[Document segment]
Setting the ORACLE_HOME Variable

The ORACLE_HOME environment variable specifies where the Oracle database software is installed. The ORACLE_HOME location must not be the same as ORA_CRS_HOME. For the Oracle database software a typical default location would be /u01/app/oracle/product/11.2.0/dbhome_1 if the ORACLE_HOME environment variable is not set before installation, the actual default location is determined by the OUI in a path dependent on whether ORACLE_BASE is also set. If ORACLE_BASE is set the ORACLE_HOME environment variables can also be set temporarily to ORA_CRS_HOME before installing the Grid Infrastructure software to ensure that the Grid Infrastructure Software is installed in a separate location from the ORACLE_BASE. After installation the ORACLE_HOME is used in many configuration environments to identify the location of the Oracle database software and configuration files and if accepting the default OUI values you should ensure that it is set correctly to these values after the install is complete.

Configuring the ORACLE_SID Variable

The ORACLE_SID environment variable defines the Oracle system identifier (SID) of the database instance on an individual node. In a standard, single-instance Oracle environment, the ORACLE_SID is the same as the global database name. In a RAC environment, each node has an instance accessing the same database. Therefore, each instance should have a different value for ORACLE_SID. We recommend that these values should take the form of the global database name, which begins with an alphabetic character, can be up to eight characters in length, and has a suffix for which the default is the instance number. For example, a database with a global database name of PROD might have these corresponding ORACLE_SID values on different nodes: PROD1, PROD2, PROD3, and PROD4.

If you're configuring an administrator-managed approach to workload management, then you can set the ORACLE_SID statically set for each node in the cluster, as well as its corresponding instance. If you're configuring a policy managed database, however, then you don't want to fix the ORACLE_SID on a particular node. Instead, you want to allocate it dynamically to nodes according to the workload policy. For this reason, if the ORACLE_SID environment variable is statically set, it may not correspond to the instance running on a node at a particular point in time. Therefore, it should reference the name of the current running instance before being set accordingly. Alternatively, under a policy managed database, the instances may be pinned to their respective nodes to ensure that Clusterware maintains the same node number order. Thus, you might pin the same ORACLE_SID allocation with this command:

crsctl pin css -n
...

Setting the ORA_CRS_HOME Variable

The ORA_CRS_HOME environment variable specifies the directory located parallel to the ORACLE_BASE directory. This is the directory where the Oracle Grid Infrastructure software is installed, as in this example:

/u01/app/11.2.0/grid

The Grid Infrastructure software must not be installed on a shared file system, even if the ORACLE_HOME variable has been configured in this way. We do recommend adhering to the OFA standards in this case. However, if you do not wish to adhere to them, then the Grid Infrastructure software may be installed in any location that is not the existing ORACLE_HOME for the Oracle database software, as long as ownership can be set to the root user. The ORACLE_HOME environment variable may not be used directly by the OUI; instead, the ORACLE_HOME environment variable must temporarily be set to this value when installing the Grid Infrastructure software to a particular user-specified directory. Once operational, however, this environment variable provides a distinct value for identifying the directory where the Grid Infrastructure software is installed. The ORA_CRS_HOME should also be set in the PATH environment variable of the root user.

[Data extract]

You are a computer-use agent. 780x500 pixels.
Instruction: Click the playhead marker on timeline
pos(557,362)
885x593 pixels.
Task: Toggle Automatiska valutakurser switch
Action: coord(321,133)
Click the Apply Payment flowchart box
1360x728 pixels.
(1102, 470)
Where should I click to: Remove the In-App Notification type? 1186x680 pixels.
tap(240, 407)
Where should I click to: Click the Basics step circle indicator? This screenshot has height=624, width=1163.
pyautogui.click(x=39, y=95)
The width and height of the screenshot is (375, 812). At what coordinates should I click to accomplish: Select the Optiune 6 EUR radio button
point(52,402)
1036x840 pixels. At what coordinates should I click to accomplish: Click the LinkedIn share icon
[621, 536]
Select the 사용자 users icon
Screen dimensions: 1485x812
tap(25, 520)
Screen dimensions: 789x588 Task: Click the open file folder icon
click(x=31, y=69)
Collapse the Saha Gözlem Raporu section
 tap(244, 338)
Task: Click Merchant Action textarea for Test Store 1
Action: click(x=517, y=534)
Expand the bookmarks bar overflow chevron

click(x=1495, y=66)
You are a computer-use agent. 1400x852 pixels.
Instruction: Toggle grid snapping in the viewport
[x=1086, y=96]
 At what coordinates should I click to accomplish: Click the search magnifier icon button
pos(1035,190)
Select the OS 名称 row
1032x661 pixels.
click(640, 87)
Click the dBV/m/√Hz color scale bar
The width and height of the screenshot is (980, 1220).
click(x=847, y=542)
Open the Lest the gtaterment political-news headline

[Goal 1] From the environment-variable passage, extract the text between "Configuring the ORACLE_SID" and "PROD3, and PROD4.", inclusive.
[Goal 2] Which example ORACLE_SID values does the environment-variable passage give for a database whose global name is PROD?

[Exercise response 1]
Configuring the ORACLE_SID Variable

The ORACLE_SID environment variable defines the Oracle system identifier (SID) of the database instance on an individual node. In a standard, single-instance Oracle environment, the ORACLE_SID is the same as the global database name. In a RAC environment, each node has an instance accessing the same database. Therefore, each instance should have a different value for ORACLE_SID. We recommend that these values should take the form of the global database name, which begins with an alphabetic character, can be up to eight characters in length, and has a suffix for which the default is the instance number. For example, a database with a global database name of PROD might have these corresponding ORACLE_SID values on different nodes: PROD1, PROD2, PROD3, and PROD4.

[Exercise response 2] PROD1, PROD2, PROD3, PROD4